(Records from a data source)
┄┄┄┄┄┄

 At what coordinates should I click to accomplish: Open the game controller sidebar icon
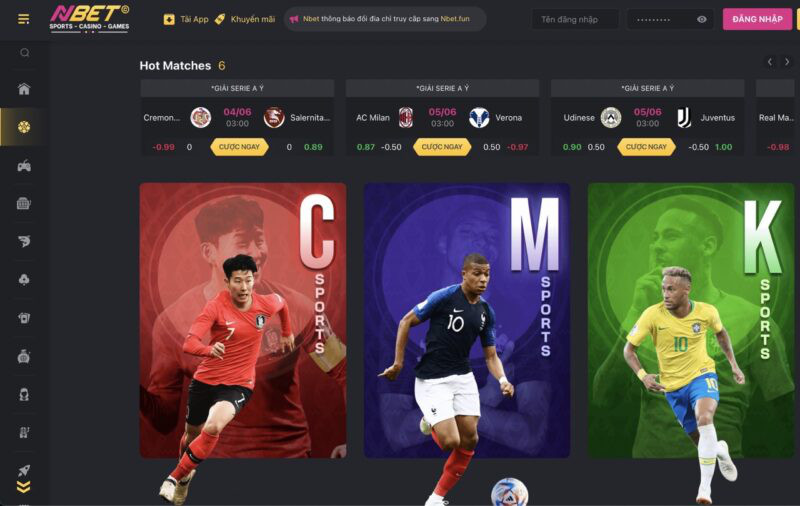click(x=24, y=166)
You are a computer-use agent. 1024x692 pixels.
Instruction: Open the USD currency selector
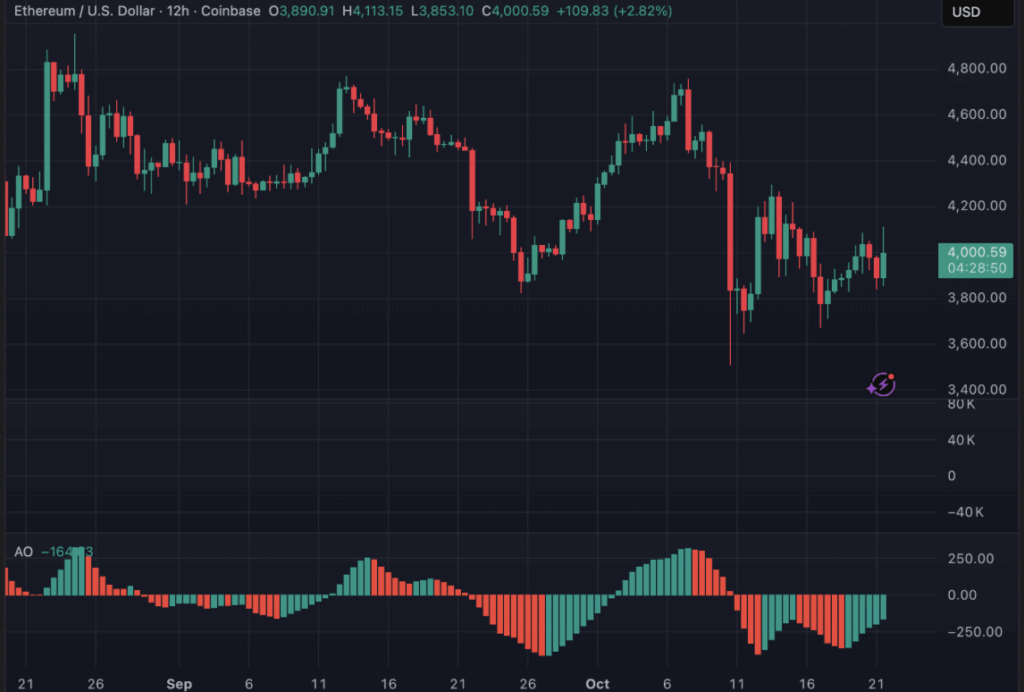click(x=966, y=12)
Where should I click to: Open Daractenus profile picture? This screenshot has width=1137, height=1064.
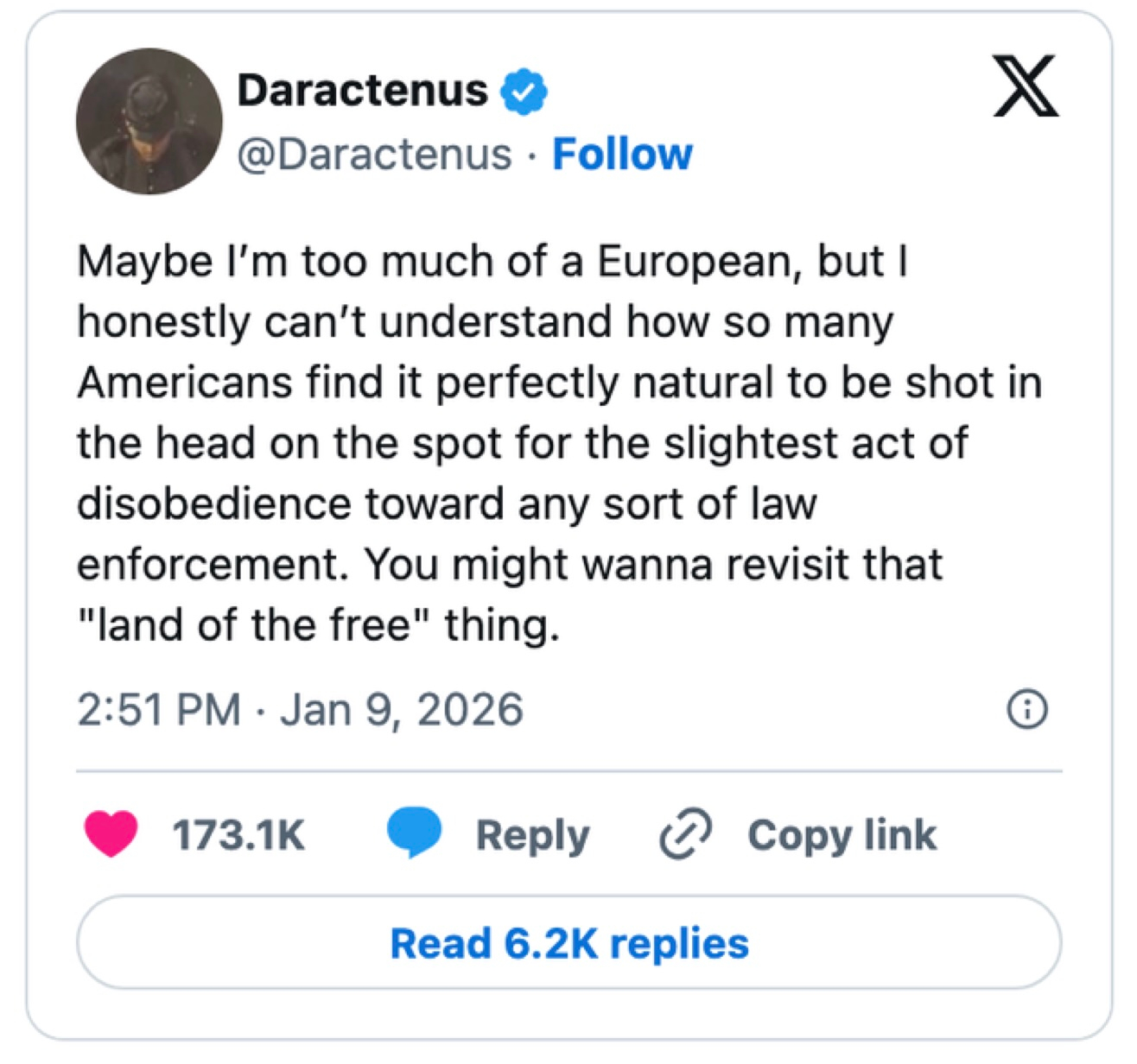pyautogui.click(x=149, y=121)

┄┄┄┄┄┄

Give an exact copy of the line containing "Where should I" and every line after it through the end of the entries. Pictures are to be dropped.

*SOLUTION BELOW*:
Where should I click to: Open Daractenus profile picture? This screenshot has width=1137, height=1064.
pyautogui.click(x=149, y=121)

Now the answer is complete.